Tekstfragment:
-------------------------
2. Op een beëindiging van het huwelijk door middel van administratieve echtscheiding zijn de artikelen 155, 157, 158, 159, eerste en derde lid, 159a, 160 en 164 van overeenkomstige toepassing.

Db

Artikel 163 wordt als volgt gewijzigd:

1. Het eerste lid komt te luiden:

1. De echtscheiding komt tot stand door de inschrijving van de beschikking of van de akte van administratieve echtscheiding in de registers van de burgerlijke stand en wel door een toevoeging van een latere vermelding van de beschikking of van de akte van administratieve echtscheiding aan de huwelijksakte. In het geval, bedoeld in artikel 21, eerste lid, tweede volzin, komt de echtscheiding tot stand door inschrijving van de akte van administratieve echtscheiding in het register, bedoeld in het tweede lid van dat artikel.

2. Na het derde lid wordt een vierde lid toegevoegd, luidende:

4. In afwijking van het tweede lid geschiedt de inschrijving van akten van administratieve echtscheiding, met uitzondering van die bedoeld in artikel 21, eerste lid, tweede volzin, ambtshalve door de ambtenaar van de burgerlijke stand.

VI

Na Artikel II wordt een artikel ingevoegd, luidende:

ARTIKEL III

Boek 7 van het Burgerlijk Wetboek wordt als volgt gewijzigd:

In artikel 266, lid 4 wordt tussen «hetzij» en «ingevolge» ingevoegd: na ondertekening door beide partners van de schriftelijke verklaring, bedoeld in artikel 149b, vierde lid, van Boek 1, hetzij.
-------------------------
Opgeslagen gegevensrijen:

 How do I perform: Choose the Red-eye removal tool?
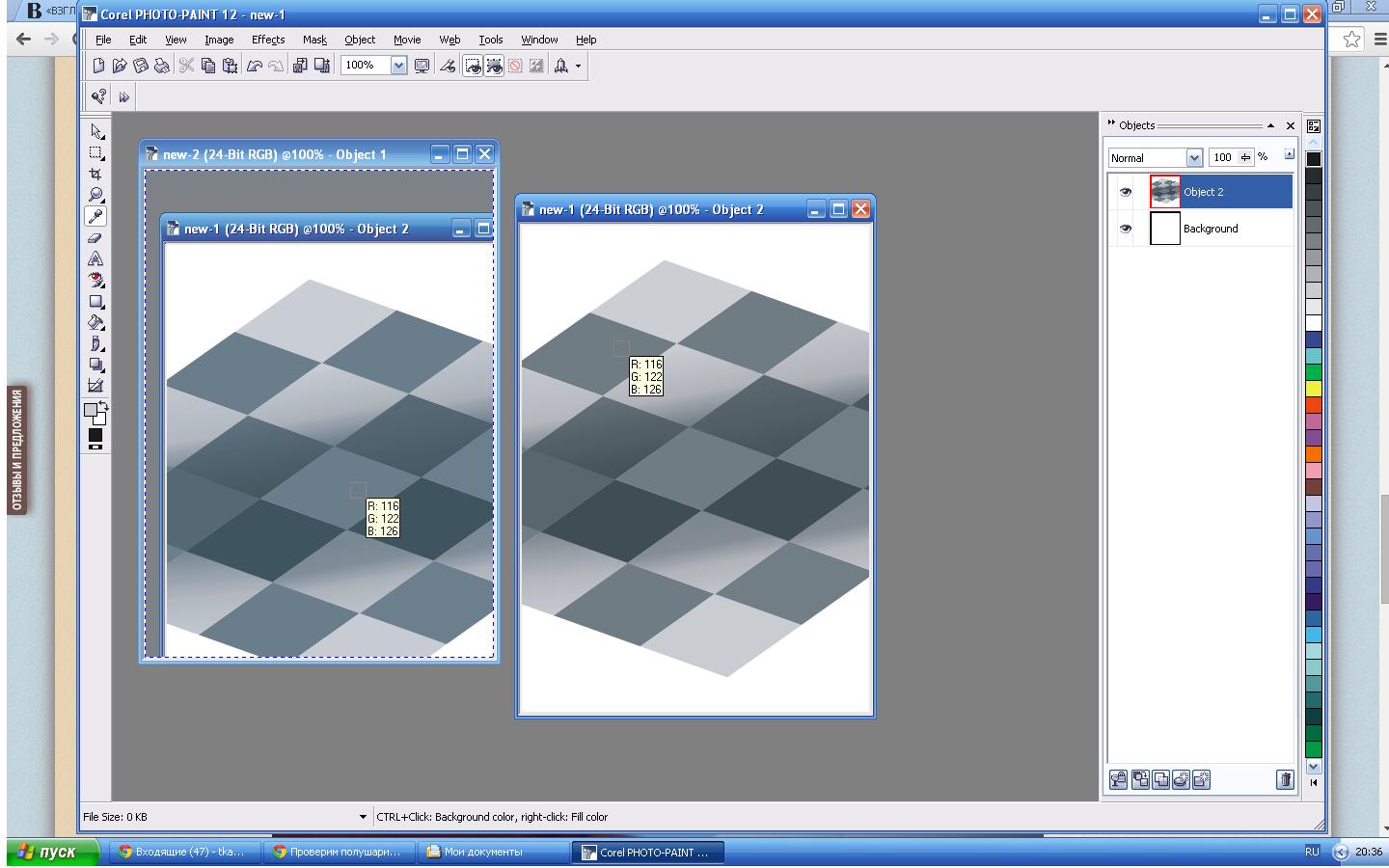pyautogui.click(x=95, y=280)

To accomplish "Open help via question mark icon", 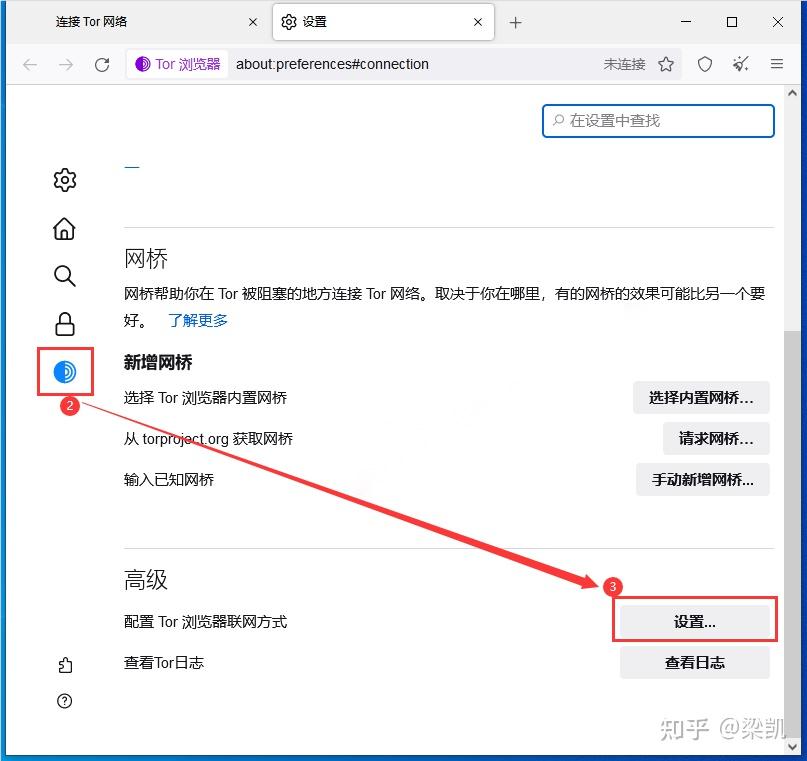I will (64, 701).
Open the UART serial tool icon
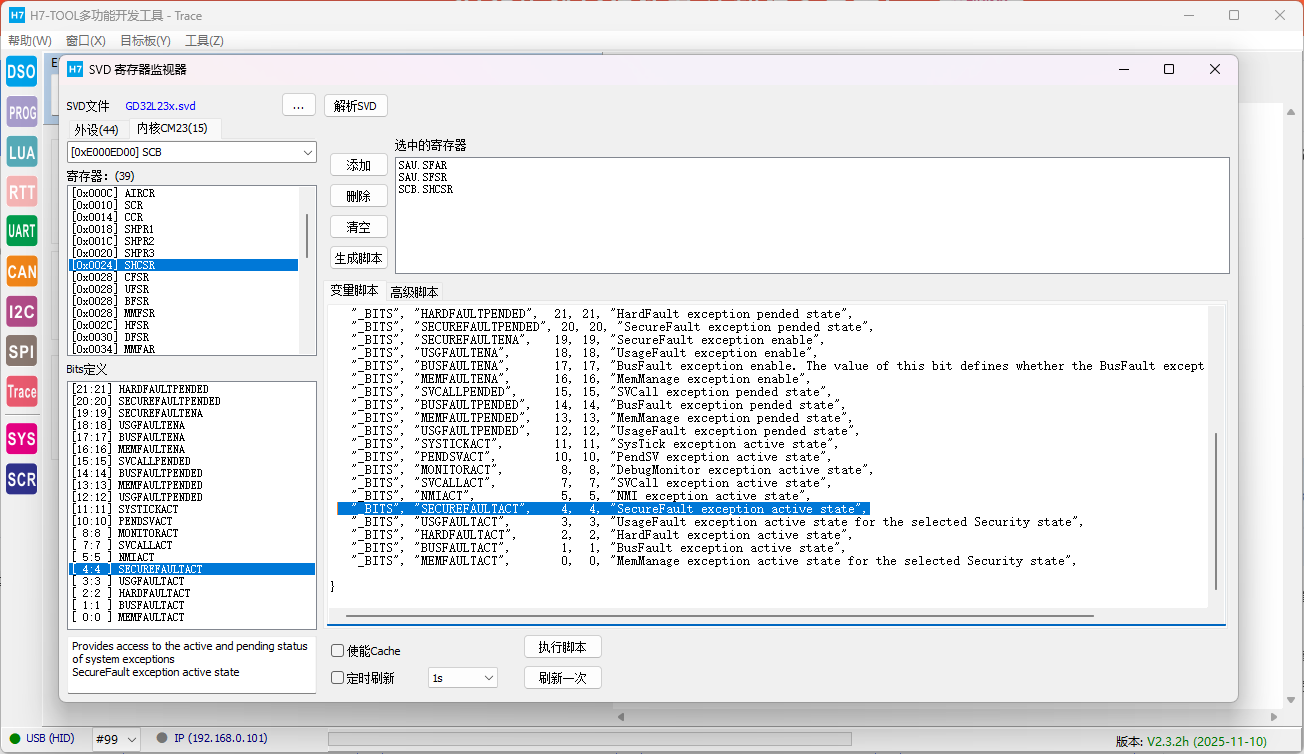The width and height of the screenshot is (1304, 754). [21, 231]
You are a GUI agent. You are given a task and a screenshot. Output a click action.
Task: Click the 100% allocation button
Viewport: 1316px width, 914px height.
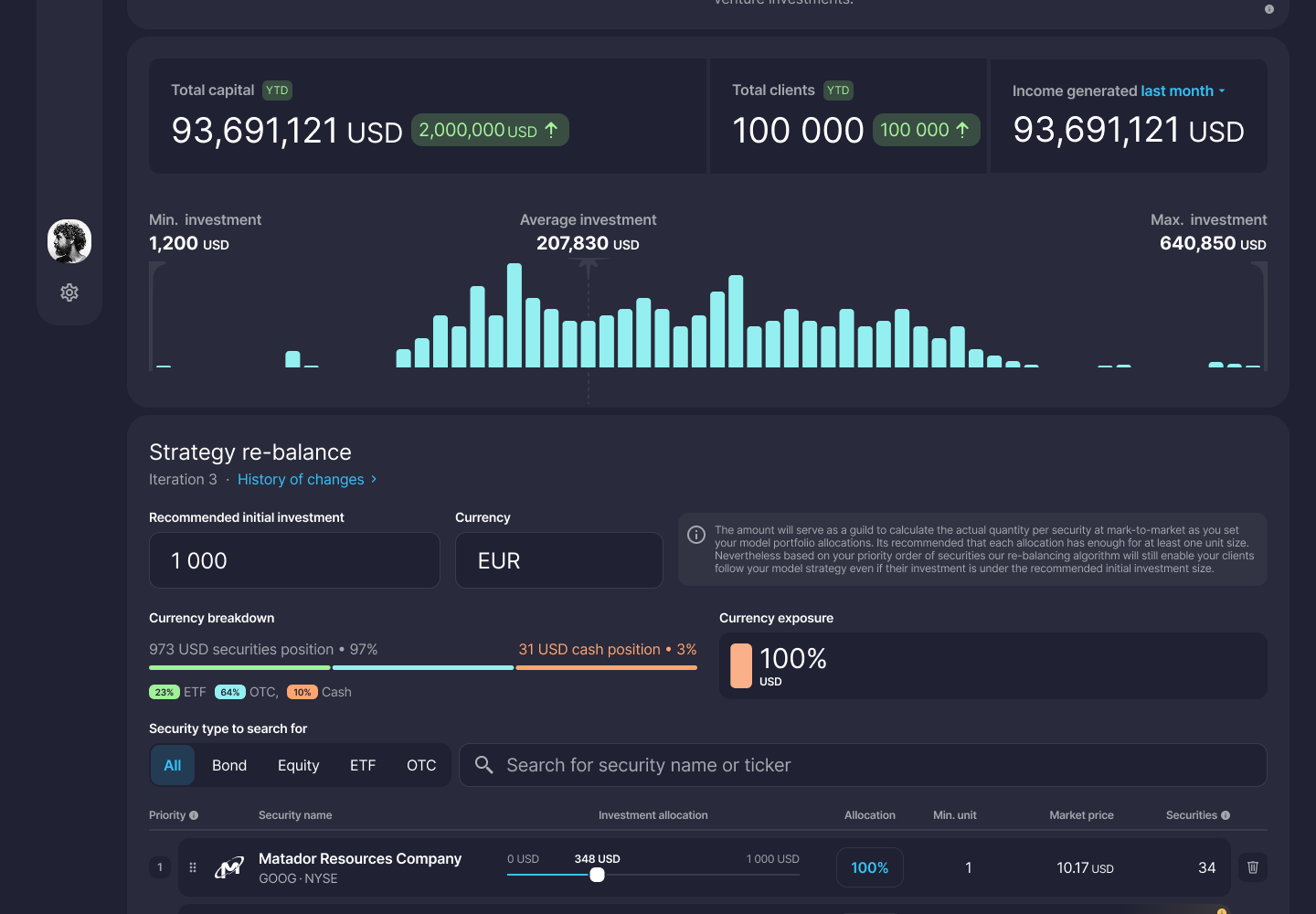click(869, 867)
-------------------------
Leerdoel:
Beantwoord de volgende vragen over de wetstekst:
1. Welke artikelen zijn van overeenkomstige toepassing op een beëindiging van het huwelijk door middel van administratieve echtscheiding?
2. Wie verricht volgens het toegevoegde vierde lid van artikel 163 ambtshalve de inschrijving van akten van administratieve echtscheiding?
3. Welk boek van het Burgerlijk Wetboek wordt door het ingevoegde artikel III gewijzigd, en in welk artikel en lid?
Baseer je uitsluitend op de wetstekst.

Uitwerking:
1. De artikelen 155, 157, 158, 159, eerste en derde lid, 159a, 160 en 164.
2. De ambtenaar van de burgerlijke stand.
3. Boek 7, in artikel 266, lid 4.